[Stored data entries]
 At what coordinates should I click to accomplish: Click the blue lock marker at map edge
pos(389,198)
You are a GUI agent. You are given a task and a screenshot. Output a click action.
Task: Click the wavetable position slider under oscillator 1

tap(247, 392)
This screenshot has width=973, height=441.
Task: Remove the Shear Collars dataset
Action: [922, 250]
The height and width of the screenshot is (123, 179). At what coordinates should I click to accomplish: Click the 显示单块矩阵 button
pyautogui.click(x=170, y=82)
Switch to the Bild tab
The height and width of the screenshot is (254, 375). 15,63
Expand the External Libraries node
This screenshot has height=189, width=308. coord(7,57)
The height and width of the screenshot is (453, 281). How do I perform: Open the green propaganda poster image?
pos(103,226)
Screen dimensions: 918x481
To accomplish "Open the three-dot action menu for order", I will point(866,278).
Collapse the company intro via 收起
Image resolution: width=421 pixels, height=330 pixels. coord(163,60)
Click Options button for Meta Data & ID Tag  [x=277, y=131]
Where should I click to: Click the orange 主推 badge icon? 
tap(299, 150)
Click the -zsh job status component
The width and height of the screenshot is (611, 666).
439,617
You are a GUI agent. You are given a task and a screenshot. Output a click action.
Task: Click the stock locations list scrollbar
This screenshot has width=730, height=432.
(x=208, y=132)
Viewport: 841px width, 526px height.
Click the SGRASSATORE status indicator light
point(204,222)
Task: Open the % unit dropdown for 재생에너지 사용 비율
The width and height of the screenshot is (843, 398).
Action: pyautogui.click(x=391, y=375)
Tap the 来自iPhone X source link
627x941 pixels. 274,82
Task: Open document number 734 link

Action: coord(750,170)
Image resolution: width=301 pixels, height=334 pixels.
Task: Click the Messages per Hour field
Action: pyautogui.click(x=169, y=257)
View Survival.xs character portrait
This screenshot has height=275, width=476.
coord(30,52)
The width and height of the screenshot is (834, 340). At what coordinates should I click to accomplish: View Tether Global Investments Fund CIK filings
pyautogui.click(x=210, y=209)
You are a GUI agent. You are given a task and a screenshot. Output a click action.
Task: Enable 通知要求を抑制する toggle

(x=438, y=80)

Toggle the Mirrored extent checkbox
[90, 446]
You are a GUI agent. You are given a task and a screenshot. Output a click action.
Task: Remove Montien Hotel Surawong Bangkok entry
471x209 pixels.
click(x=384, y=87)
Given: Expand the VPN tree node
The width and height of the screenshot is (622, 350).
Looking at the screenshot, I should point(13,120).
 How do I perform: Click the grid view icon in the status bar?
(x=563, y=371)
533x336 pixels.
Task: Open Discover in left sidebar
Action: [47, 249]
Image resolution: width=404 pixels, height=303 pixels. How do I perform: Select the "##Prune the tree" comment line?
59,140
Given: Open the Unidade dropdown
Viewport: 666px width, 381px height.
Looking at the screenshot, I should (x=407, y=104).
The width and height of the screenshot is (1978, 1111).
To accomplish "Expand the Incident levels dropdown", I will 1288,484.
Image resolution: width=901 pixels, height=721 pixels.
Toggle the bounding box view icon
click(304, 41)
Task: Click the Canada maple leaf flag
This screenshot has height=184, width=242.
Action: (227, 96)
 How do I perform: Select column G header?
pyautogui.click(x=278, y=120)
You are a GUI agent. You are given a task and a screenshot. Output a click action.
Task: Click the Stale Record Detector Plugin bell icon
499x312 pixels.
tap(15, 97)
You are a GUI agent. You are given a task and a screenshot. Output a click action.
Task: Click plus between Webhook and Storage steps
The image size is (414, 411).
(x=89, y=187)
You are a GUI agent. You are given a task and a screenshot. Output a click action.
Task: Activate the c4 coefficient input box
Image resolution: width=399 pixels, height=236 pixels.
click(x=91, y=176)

TASK TO CARRY OUT:
Reproduce exactly the line containing "Image resolution: width=399" and every line after it through the end of the records above, and nothing else.

YOUR RESPONSE:
Image resolution: width=399 pixels, height=236 pixels.
click(x=91, y=176)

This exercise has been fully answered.